In America the main engine of meritocracy since World War II has been the university, and especially the most prestigious universities that offer direct pipelines to financial, political, and professional elites. We don’t have a monarchy to dispense palpable handles like Sir and Lord. The general public doesn’t pay much attention to prizes like the National Humanities Medal or the Presidential Medal of Freedom. People hang on the lips of celebrities and the wealthy but such distinctions are not the same as honor—prestige enjoyed for good character and worthy achievements that contribute to the common good. We too have an honor deficit.

Many still respect the graduates of elite universities: the Ivy League, Stanford, Johns Hopkins, and a few other highly selective institutions. It’s assumed they are for the most part highly intelligent, hard-working people who deserved admission and whose graduating honors were earned. But you have to wonder how much longer that situation will continue, now that universities have turned against meritocracy. As is well known, they are getting rid of standardized tests—the most purely meritocratic standard there is—and instituting new admission protocols based on identity politics. High school grades have long been inflated and are incommensurable in any case; letters of recommendation are notoriously mendacious; lists of extracurricular activities can easily be padded or faked. Wealthy parents can hire professional consultants to give their dim and shiftless progeny an advantage over the poor but worthy. 

In a few years, if these trends continue, it may no longer be possible to assume that so-called elite colleges are really admitting and graduating the best and the brightest. The top universities will have lost the ability to confer honor. As the Romans used to say, only the honorable can confer honor, and truly honorable persons will value praise only from those who themselves possess honor: laudari a laudato. Elite universities will be reduced to brand names with large endowments, and their brands will gradually be cheapened.  

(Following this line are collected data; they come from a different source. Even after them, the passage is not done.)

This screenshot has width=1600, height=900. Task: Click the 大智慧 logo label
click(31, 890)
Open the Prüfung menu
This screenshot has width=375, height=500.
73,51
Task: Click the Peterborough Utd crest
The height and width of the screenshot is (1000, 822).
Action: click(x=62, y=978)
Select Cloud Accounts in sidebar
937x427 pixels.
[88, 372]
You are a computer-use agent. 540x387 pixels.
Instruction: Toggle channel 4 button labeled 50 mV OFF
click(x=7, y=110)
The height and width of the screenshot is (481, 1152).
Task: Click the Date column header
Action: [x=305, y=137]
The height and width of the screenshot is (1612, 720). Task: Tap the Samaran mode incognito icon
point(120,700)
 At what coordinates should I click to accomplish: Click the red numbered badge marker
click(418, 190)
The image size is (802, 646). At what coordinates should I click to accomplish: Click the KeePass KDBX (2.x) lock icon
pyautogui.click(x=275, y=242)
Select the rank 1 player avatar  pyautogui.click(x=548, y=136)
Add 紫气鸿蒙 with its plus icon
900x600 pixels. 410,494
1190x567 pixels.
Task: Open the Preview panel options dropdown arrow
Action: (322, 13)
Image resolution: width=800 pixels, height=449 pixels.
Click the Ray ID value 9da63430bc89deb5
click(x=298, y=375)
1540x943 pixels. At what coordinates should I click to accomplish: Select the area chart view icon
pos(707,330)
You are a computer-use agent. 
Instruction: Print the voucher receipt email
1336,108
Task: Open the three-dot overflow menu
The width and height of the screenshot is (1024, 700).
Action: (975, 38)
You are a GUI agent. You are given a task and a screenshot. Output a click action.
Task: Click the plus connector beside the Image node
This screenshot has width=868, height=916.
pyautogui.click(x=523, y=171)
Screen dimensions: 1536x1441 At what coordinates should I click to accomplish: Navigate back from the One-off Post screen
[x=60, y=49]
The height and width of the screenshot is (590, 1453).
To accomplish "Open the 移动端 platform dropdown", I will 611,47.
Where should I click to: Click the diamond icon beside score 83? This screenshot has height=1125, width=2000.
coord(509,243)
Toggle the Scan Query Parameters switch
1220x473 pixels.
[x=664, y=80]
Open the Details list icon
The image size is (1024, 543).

Fresh in my mind is the story of a student in my department who recently graduated summa cum laude with a prize-winning senior thesis and the best overall record in Harvard College. He was, in other words, the top student at a university that claims to be the best in the world. He applied to graduate programs in his field of interest. He was rejected by Harvard, Yale, Princeton, Columbia, Stanford, and MIT. Through contacts I investigated this shocking outcome, inconceivable even five years ago, and was told that while the student was clearly top-notch,  it was just a bad year for white males. 

The people who make decisions like this think that they and their institutions are impregnable in their castles of honor. They assume they can do anything they like without consequences to themselves. But they are not thinking dynamically, which is to say historically. If they continue in their current patterns, they will inevitably sacrifice their prestige. What will be the effect of that honor deficit? It will surely lead persons denied honor by elite universities to seek distinction outside their gates, even outside higher education. That might in the end prove good for society, but it won’t be good for prestigious universities. 

Or the consequences could be even more dire. The situation of elite universities may come to resemble that of the monasteries in the late middle ages, which (as St. Thomas More often complained) were overstuffed with individuals lacking any spiritual commitment. Monks before the Reformation too often were men and women who simply wanted to lead comfortable lives in well-endowed institutions. Nice work if you can get it. But there is always the danger that some brutal reformer, some Henry VIII, will seize your institutions and dissolve them, denouncing them as bastions of mere privilege, as institutions that have forgotten their founding ideals, that no longer serve the public interest, that lack respect among the wider public. And that would be a tragedy.

James Hankins is a professor of history at Harvard University.